= WHAT YOU SHOULD DO =
Lines in the listing below that include the word "computer" need to be copied.

*** SUPPLIED RECORDS ***

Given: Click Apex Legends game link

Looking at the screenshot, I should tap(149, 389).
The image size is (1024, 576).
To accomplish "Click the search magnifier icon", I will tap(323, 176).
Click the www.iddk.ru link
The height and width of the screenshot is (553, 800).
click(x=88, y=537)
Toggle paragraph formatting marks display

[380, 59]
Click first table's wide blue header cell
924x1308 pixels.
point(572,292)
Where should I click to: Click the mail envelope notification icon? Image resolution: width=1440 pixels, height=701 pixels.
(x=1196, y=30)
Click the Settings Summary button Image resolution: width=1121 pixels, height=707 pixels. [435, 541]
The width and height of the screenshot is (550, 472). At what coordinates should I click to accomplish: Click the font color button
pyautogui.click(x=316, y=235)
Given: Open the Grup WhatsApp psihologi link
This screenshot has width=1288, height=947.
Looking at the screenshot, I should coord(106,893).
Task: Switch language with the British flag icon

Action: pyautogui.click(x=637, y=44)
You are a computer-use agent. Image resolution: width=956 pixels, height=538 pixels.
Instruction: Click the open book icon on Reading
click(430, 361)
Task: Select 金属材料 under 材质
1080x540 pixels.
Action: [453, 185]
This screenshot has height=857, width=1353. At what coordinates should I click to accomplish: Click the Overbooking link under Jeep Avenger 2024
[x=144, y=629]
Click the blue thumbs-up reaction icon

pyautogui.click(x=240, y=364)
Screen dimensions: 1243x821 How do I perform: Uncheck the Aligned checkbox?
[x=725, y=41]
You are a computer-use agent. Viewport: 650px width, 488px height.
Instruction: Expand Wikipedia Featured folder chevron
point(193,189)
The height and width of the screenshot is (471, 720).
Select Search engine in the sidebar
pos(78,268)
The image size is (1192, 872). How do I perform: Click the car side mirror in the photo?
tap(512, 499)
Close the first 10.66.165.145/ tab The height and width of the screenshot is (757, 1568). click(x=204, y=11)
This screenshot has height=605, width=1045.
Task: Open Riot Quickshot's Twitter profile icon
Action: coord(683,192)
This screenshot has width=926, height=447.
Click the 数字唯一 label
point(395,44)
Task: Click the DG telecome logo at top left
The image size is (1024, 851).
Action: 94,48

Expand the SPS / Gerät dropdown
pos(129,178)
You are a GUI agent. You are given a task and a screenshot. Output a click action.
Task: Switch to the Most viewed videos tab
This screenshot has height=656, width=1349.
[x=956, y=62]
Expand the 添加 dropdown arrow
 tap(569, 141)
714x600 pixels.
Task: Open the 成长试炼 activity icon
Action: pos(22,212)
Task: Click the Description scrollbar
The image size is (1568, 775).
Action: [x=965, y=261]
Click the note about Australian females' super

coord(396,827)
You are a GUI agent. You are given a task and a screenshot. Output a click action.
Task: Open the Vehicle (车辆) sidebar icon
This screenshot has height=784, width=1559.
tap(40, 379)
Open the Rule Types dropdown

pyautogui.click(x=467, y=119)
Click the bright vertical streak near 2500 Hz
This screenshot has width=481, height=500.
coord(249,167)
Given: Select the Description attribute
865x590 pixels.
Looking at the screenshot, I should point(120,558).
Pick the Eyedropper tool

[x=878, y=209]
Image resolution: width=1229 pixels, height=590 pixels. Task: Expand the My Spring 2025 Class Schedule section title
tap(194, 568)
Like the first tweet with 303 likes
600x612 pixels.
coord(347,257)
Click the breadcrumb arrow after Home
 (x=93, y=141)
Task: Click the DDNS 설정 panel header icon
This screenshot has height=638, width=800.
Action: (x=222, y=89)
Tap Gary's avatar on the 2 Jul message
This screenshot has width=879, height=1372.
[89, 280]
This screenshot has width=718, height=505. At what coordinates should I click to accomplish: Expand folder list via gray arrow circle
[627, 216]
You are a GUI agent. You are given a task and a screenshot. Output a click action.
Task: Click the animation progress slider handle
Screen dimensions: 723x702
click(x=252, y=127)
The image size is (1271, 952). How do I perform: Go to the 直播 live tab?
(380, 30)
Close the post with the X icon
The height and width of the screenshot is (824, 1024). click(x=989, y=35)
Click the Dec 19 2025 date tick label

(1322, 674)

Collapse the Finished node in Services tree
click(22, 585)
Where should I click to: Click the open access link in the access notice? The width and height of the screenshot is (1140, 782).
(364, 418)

*** End of SUPPLIED RECORDS ***

= RESULT OF THIS EXERCISE =
You are a computer-use agent. Image resolution: width=956 pixels, height=538 pixels.
You are a computer-use agent. Viewport: 650px width, 488px height.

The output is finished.